Sebagai makhluk spiritual yang memiliki kehidupan di dalam TUHAN, kita hanya dapat menemukan makna hidup sejati jika kita mendalami spiritualitas. Mempelajari firman TUHAN dengan serius dan berdoa tidaklah cukup untuk mendalami kerohanian. Kita membutuhan seorang mentor serta membaca buku-buku rohani yang tepat untuk membangun kerangka di dalam mendalami kerohanian. Mentor saya memperkenalkan konsep “Doing, Having & Being” untuk memulai perjalanan spiritualitas. Saya diperkenalkan dengan buku Man for Himself oleh Eric Fromm. Pembacaan buku tersebut menolong saya untuk memahami konsep Having dan Being. Yang menarik bagi saya adalah Fromm membahas dari perspektif psikologis. Ia memaparkan bahwa manusia hidup untuk dirinya sendiri. Tujuan utama manusia adalah untuk mencapai kebahagiaan sejati. Manusia menafsirkan untuk menjadi bahagia manusia mesti memiliki (having). Sehingga apa pun yang dilakukan manusia selalu dengan tujuan akhir untuk memiliki sebanyak-banyaknya. Masyarakat modern telah mengajarkan manusia untuk tidak merasakan kebahagiaan di dalamnya akan tetapi mengejar pencapaian pekerjaan, karier, keuangan dan kehormatan. Sehingga peradaban manusia sampai kepada titik konsumerisme yakni mengkonsumsi, menumpuk dan memiliki sebanyak-banyaknya sehingga lahirlah ideologi kapitalisme. Keinginan untuk memiliki bagaikan lubang tanpa dasar (bottomless pit) dan alam pun menjadi korban. Kuasa alam nantinya akan menelan manusia, padahal TUHAN sudah memerintahkan untuk merawat bumi ini dengan baik akan tetapi manusia telah merusaknya dengan parah.
Setelah menyelesaikan buku Man for Himself, saya menonton film Pixar yang berjudul UP (Disney). Kebetulan film tersebut mengenai ‘attachment’ atau keterikatan (having). Fredericksen dalam film tersebut merupakan orang yang mengalami kesedihan berat setelah istri kesayangannya meninggal. Dia menjadi sangat pemarah. Hidupnya diubah oleh Russell seorang anak sekolah yang sedang memperjuangan badge menolong orangtua. Fredericksen sadar ketika anak sekolah tersebut membuang kumpulan badgenya dan bergegas menyelamatkan Kevin – seekor burung. Akhirnya, Fredericksen pun membuang setiap benda-benda dari dalam rumahnya agar rumah tersebut dapat terbang kembali dengan balon-balon.
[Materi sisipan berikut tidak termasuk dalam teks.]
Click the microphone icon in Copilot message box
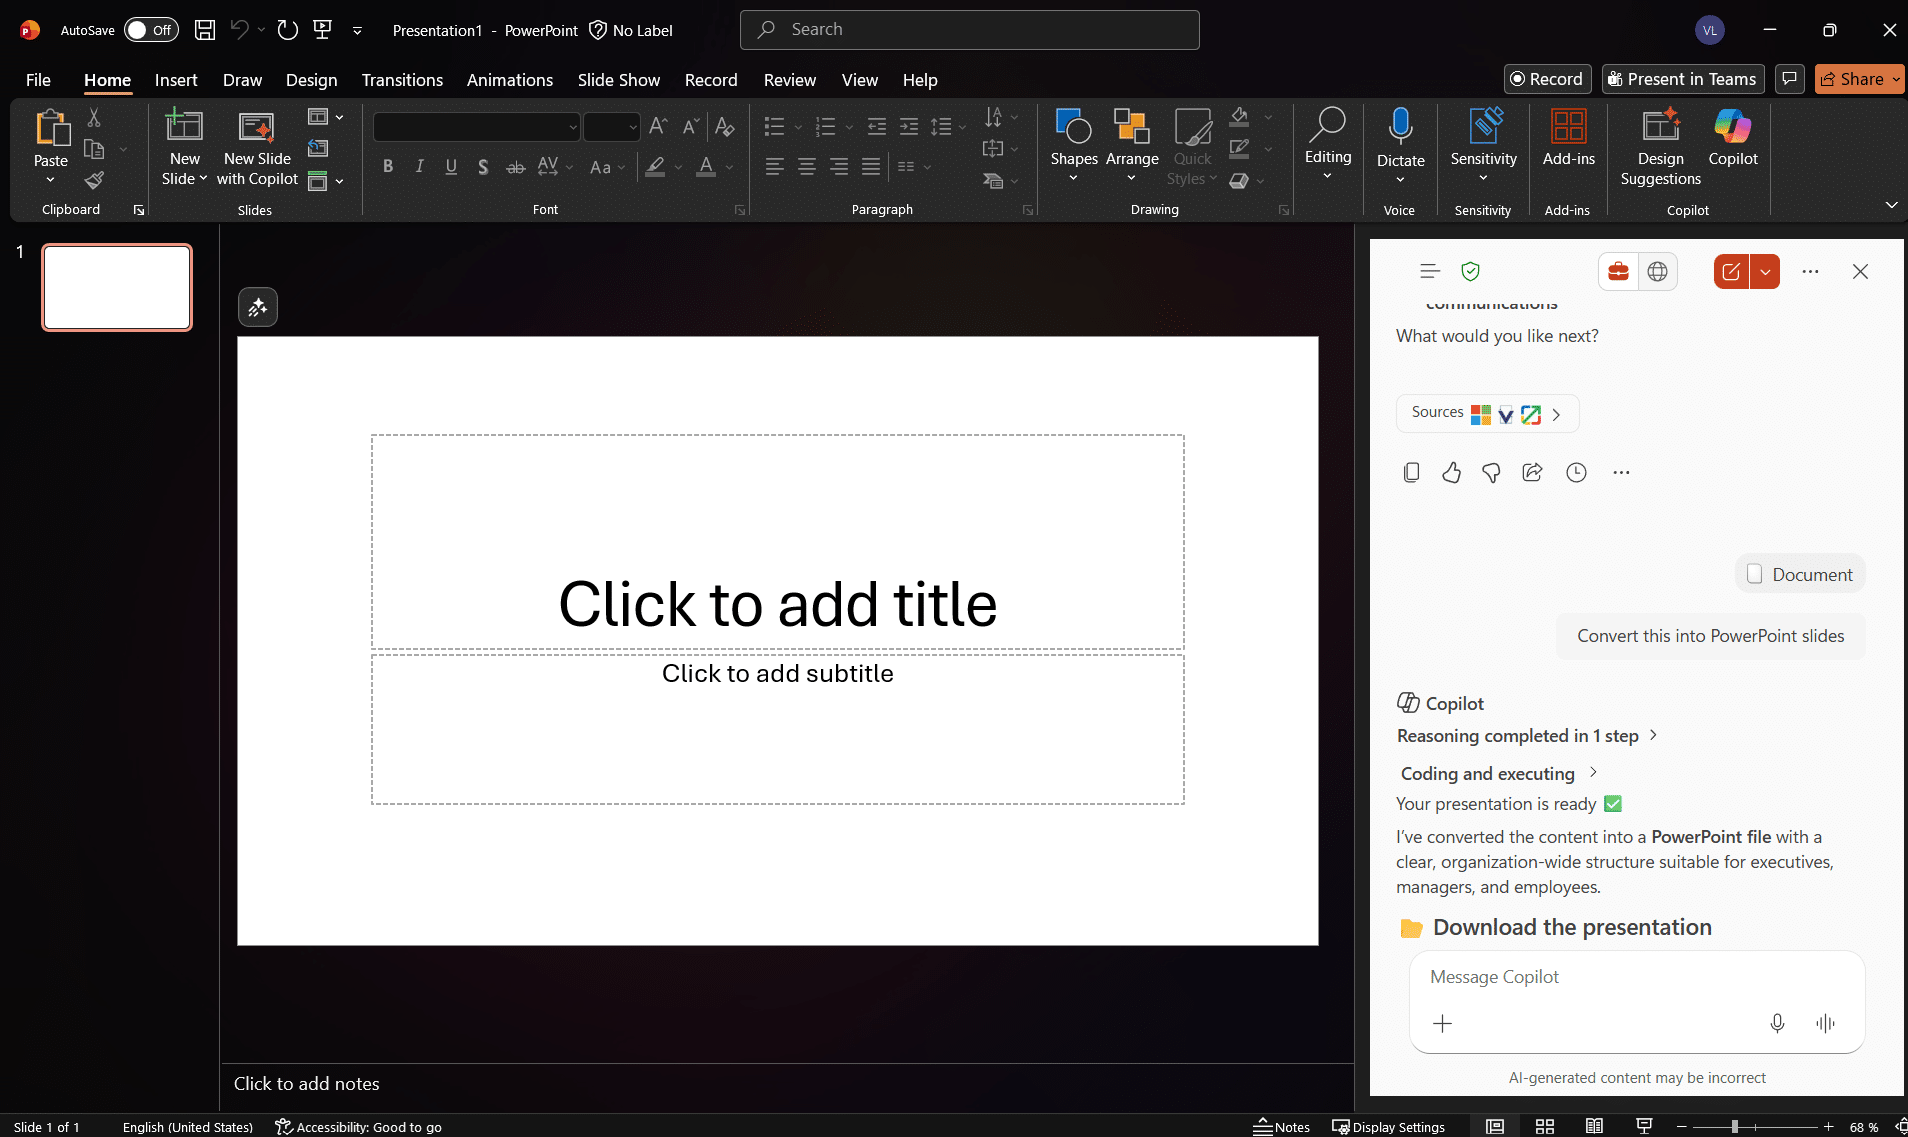The width and height of the screenshot is (1908, 1137). [x=1777, y=1023]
Jika being di dalam diri kita tidak hidup, kita hanya bagaikan mayat berjalan (zombie), yang makan untuk mempertahankan hidup. Being merupakan diri kita yang sebenarnya yang merupakan gambar dan rupa Allah. Paul Tillich mengatakan bahwa being merupakan realita baru yakni sebagai manusia baru yang telah ditebus oleh Kristus. Being adalah esensi diri, bersifat permanen, substansi yang tidak dapat diubah, tidak berbentuk, dinamis dan transenden.
Being akan hidup ketika diri kita yang palsu mati. Being akan hidup ketika kita tidak lagi meninggikan diri dan membuktikan diri. Being hidup ketika kita tidak lagi memuaskan ego kita. Being hidup ketika kita menyangkal diri dan tidak lagi hidup untuk orang lain dan tidak lagi hidup untuk ego. Melainkan hidup sepenuhnya demi Tuhan. Tidak mengkotak-kotakkan diri dan tidak memberikan label diri. Hidup di dalam Tuhan dan sadar akan keberadaan Tuhan di dalam diri kita. Bagi saya inilah permulaan perjalanan spiritualitas.